# Given request
Please lay out the records as a two-column CSV with the header instruction,answer, one row per record, each value in one quoted field with line breaks turned into spaces. Begin at the line that has "Switch to the Verifications" and stop after the line that has "pyautogui.click(x=1019, y=180)".

Start

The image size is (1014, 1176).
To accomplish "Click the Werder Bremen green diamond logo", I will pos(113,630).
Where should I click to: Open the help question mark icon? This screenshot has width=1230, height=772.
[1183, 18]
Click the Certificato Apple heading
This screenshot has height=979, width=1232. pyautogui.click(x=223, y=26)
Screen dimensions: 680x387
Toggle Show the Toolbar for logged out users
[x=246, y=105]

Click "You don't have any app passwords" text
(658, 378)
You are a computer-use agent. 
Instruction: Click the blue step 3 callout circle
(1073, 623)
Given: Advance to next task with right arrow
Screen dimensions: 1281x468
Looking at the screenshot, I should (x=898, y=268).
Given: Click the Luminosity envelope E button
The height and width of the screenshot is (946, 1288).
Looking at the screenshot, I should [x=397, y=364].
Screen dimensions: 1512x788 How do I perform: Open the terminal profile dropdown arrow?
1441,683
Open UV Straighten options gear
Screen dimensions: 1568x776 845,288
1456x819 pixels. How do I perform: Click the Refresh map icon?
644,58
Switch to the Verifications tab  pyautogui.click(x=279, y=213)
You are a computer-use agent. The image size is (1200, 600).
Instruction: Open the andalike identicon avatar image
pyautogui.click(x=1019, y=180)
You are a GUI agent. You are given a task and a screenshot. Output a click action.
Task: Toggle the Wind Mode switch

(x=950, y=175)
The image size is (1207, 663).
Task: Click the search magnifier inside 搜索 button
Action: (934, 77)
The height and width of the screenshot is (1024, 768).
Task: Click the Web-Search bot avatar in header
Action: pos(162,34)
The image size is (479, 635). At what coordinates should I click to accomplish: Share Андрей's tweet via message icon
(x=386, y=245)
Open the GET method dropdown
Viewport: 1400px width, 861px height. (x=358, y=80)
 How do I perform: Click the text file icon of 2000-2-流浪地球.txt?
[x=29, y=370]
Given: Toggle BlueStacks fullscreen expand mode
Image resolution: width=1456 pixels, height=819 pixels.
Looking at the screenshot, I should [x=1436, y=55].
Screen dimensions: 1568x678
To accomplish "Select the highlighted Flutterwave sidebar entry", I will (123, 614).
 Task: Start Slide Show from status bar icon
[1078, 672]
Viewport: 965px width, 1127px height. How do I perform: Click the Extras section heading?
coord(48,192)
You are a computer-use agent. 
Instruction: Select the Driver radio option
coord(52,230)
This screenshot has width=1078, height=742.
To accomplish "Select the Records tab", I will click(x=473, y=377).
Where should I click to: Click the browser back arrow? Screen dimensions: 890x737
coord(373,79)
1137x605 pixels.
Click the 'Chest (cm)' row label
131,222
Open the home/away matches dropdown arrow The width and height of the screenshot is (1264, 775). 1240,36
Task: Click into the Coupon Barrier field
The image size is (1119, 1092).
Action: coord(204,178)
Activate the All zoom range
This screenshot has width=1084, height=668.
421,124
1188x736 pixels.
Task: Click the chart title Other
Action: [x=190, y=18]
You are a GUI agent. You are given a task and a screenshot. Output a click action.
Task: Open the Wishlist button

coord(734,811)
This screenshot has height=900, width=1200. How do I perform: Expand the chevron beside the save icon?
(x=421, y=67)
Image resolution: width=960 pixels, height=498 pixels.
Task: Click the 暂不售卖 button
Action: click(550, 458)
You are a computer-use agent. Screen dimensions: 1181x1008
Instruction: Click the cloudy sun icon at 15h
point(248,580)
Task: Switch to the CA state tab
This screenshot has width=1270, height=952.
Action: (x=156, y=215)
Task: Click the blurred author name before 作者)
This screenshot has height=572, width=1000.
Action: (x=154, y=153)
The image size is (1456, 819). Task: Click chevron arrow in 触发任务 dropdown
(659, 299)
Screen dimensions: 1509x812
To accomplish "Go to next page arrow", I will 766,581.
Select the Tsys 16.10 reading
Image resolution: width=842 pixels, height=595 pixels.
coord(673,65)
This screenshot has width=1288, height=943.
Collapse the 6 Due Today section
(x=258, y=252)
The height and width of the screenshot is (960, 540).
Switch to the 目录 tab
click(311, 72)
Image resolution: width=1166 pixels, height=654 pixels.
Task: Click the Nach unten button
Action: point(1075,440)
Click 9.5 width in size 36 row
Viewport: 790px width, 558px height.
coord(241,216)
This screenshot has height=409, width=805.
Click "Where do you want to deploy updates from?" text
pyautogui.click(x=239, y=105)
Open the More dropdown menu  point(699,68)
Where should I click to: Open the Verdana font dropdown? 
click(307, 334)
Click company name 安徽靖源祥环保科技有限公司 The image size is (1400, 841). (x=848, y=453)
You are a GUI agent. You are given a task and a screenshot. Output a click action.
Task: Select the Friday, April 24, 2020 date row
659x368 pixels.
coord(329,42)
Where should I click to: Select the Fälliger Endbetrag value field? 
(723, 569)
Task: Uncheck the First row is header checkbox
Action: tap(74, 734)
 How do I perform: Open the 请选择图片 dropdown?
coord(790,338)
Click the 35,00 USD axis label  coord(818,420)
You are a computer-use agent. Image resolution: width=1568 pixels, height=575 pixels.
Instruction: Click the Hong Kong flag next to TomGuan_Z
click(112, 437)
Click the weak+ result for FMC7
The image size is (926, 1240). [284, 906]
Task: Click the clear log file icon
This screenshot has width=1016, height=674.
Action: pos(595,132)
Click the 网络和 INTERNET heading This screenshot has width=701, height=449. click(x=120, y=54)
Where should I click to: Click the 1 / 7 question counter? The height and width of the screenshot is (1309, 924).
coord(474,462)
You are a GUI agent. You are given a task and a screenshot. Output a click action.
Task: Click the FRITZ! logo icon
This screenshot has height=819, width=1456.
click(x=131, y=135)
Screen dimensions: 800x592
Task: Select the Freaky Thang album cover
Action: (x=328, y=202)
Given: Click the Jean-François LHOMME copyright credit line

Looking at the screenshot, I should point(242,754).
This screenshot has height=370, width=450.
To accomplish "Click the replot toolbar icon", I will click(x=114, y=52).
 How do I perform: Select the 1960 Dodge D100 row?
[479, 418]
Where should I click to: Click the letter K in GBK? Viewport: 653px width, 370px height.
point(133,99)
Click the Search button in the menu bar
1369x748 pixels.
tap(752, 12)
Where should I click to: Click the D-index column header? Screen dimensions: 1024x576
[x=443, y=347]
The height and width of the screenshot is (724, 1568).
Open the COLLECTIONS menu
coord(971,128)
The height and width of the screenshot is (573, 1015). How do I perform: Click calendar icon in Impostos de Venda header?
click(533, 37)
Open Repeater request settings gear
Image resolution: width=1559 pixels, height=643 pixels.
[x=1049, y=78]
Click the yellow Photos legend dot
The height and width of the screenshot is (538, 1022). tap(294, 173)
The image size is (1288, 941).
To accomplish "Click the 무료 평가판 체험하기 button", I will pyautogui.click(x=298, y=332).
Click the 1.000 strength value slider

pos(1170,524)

End

# Solution for this problem
instruction,answer
"Switch to the Verifications tab","pyautogui.click(x=279, y=213)"
"You are a computer-use agent. The image size is (1200, 600). Instruction: Open the andalike identicon avatar image","pyautogui.click(x=1019, y=180)"